[Saved entries]
╭──
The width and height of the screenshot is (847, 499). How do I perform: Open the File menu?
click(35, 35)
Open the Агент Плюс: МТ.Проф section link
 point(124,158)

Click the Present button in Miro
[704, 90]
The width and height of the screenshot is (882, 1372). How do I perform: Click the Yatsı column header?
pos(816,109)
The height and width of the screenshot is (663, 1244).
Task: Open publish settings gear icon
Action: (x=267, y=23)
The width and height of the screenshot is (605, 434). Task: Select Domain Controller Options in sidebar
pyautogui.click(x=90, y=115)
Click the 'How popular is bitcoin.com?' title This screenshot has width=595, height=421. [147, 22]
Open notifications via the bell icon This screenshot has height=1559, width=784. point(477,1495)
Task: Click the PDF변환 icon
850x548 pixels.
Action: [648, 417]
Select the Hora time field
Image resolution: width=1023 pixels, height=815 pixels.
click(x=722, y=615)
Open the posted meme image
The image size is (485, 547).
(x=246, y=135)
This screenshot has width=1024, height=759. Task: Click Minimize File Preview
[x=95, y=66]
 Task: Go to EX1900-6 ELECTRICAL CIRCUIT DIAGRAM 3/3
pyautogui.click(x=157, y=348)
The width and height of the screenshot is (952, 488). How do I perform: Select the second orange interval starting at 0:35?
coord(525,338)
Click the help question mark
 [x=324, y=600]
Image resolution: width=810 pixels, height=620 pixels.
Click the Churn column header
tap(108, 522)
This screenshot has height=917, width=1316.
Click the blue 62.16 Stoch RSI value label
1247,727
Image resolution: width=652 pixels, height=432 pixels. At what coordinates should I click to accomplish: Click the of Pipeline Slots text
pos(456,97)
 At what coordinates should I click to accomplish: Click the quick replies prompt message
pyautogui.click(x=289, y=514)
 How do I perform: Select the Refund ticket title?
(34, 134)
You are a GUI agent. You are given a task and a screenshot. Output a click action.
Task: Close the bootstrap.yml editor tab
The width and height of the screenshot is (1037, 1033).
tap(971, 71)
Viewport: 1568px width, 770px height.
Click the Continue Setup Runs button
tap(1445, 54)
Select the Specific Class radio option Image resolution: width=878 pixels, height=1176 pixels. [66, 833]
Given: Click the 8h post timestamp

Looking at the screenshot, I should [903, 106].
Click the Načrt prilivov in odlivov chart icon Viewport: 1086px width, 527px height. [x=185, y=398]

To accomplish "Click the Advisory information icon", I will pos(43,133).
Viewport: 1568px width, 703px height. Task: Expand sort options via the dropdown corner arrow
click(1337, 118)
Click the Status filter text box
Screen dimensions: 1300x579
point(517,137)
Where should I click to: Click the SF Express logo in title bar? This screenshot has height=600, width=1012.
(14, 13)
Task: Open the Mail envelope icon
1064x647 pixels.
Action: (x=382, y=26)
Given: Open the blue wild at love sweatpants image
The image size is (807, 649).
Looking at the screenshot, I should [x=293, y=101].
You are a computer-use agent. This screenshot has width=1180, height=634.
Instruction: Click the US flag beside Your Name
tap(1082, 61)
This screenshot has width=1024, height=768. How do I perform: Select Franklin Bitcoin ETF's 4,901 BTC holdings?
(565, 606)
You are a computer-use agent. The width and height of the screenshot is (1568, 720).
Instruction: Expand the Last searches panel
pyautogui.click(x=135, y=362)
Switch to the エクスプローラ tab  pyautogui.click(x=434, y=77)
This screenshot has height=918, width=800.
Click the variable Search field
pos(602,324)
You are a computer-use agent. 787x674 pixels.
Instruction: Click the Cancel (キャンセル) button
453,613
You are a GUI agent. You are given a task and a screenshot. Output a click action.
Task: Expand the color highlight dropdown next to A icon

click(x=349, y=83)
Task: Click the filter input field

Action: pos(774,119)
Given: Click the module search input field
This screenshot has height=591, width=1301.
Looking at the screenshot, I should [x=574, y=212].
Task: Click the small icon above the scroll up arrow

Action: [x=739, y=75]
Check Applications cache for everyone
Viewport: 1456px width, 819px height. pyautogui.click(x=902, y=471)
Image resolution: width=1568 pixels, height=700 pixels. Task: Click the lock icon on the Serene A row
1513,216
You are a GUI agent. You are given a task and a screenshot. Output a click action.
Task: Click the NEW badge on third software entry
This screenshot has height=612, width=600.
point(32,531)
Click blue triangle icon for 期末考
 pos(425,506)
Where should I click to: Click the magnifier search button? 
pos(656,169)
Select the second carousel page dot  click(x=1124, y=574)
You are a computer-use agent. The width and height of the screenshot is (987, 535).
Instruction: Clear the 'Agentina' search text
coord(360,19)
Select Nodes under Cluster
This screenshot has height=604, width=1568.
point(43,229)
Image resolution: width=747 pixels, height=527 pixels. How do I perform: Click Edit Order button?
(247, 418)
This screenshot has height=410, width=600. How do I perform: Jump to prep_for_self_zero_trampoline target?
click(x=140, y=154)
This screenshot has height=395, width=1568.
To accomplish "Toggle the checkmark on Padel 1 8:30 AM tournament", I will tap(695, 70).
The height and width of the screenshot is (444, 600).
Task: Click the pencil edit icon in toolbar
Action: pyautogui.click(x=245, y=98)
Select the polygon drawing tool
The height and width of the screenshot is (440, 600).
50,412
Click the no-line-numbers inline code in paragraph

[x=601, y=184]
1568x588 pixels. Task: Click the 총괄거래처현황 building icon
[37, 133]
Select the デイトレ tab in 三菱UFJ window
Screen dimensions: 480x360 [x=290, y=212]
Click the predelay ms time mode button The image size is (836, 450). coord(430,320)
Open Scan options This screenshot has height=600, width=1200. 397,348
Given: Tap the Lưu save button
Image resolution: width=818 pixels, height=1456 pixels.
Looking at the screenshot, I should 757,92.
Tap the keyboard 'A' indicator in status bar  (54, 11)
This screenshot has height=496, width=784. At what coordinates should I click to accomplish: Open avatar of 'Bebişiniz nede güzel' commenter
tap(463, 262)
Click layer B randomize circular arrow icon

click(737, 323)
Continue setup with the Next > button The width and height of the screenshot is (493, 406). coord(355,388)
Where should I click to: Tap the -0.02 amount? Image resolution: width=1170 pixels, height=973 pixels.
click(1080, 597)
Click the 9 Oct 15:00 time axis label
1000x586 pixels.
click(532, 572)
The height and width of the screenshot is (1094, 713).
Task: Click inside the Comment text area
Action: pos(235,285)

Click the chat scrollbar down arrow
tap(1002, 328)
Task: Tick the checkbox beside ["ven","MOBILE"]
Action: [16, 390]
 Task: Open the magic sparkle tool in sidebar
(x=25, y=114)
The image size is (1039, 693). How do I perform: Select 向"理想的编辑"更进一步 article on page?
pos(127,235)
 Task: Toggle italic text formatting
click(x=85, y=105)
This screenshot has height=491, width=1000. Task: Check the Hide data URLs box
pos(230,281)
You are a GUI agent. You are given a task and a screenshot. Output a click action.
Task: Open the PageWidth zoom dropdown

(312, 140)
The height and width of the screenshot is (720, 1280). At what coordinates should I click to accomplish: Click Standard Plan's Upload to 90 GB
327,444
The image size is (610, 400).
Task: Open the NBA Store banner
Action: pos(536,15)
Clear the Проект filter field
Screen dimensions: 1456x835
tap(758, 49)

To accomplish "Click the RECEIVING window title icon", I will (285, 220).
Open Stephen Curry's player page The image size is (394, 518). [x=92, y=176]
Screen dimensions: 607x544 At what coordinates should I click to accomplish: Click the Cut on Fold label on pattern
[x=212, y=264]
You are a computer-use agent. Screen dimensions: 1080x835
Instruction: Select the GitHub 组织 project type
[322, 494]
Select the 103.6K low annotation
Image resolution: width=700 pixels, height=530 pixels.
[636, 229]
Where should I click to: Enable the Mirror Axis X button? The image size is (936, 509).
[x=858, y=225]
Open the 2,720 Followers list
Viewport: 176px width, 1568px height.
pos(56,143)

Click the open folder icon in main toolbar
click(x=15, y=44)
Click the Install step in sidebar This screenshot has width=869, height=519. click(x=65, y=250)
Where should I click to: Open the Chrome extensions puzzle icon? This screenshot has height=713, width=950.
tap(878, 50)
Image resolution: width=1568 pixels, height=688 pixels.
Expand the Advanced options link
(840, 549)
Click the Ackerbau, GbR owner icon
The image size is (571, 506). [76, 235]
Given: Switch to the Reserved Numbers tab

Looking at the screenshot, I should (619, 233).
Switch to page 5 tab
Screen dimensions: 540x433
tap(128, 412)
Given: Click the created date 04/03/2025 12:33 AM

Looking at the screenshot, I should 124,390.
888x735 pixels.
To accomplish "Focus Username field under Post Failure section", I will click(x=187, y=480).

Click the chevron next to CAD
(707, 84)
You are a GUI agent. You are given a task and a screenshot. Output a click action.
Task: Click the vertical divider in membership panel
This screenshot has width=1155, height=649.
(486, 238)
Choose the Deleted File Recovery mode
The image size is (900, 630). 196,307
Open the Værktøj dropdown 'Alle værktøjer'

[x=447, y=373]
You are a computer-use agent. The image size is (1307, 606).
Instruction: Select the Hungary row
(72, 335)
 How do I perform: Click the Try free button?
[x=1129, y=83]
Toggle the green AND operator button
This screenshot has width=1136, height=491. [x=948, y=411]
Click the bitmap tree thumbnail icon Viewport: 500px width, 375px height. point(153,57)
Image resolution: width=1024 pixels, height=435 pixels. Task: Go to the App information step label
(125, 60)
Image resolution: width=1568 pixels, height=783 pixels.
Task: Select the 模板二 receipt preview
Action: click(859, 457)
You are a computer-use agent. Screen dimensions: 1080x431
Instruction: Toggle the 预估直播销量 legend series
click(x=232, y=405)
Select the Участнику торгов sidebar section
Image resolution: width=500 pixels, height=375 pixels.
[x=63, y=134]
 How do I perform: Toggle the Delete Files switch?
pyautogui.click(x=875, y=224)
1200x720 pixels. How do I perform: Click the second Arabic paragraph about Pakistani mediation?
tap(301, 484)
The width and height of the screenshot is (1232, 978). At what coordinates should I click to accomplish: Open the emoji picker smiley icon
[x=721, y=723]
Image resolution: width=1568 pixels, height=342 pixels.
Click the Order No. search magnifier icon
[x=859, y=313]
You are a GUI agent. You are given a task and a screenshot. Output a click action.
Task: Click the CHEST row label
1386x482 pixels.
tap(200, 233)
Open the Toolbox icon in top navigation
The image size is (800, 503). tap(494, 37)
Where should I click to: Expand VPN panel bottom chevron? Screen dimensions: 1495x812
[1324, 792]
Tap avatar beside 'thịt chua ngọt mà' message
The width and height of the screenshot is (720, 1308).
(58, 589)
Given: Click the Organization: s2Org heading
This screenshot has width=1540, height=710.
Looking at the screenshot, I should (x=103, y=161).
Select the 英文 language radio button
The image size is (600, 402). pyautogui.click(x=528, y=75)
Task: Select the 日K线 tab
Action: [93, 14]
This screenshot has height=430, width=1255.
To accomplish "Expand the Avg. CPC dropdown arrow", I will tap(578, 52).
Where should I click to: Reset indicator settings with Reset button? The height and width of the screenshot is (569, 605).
╰──
» What you are asked to do
What you return should be the lines from the beginning of the records through the one that contains "Select the Hora time field", repeated exactly and with no additions.

» Solution
The width and height of the screenshot is (847, 499). How do I perform: Open the File menu?
click(35, 35)
Open the Агент Плюс: МТ.Проф section link
 point(124,158)

Click the Present button in Miro
[704, 90]
The width and height of the screenshot is (882, 1372). How do I perform: Click the Yatsı column header?
pos(816,109)
The height and width of the screenshot is (663, 1244).
Task: Open publish settings gear icon
Action: (x=267, y=23)
The width and height of the screenshot is (605, 434). Task: Select Domain Controller Options in sidebar
pyautogui.click(x=90, y=115)
Click the 'How popular is bitcoin.com?' title This screenshot has width=595, height=421. [147, 22]
Open notifications via the bell icon This screenshot has height=1559, width=784. point(477,1495)
Task: Click the PDF변환 icon
850x548 pixels.
Action: [648, 417]
Select the Hora time field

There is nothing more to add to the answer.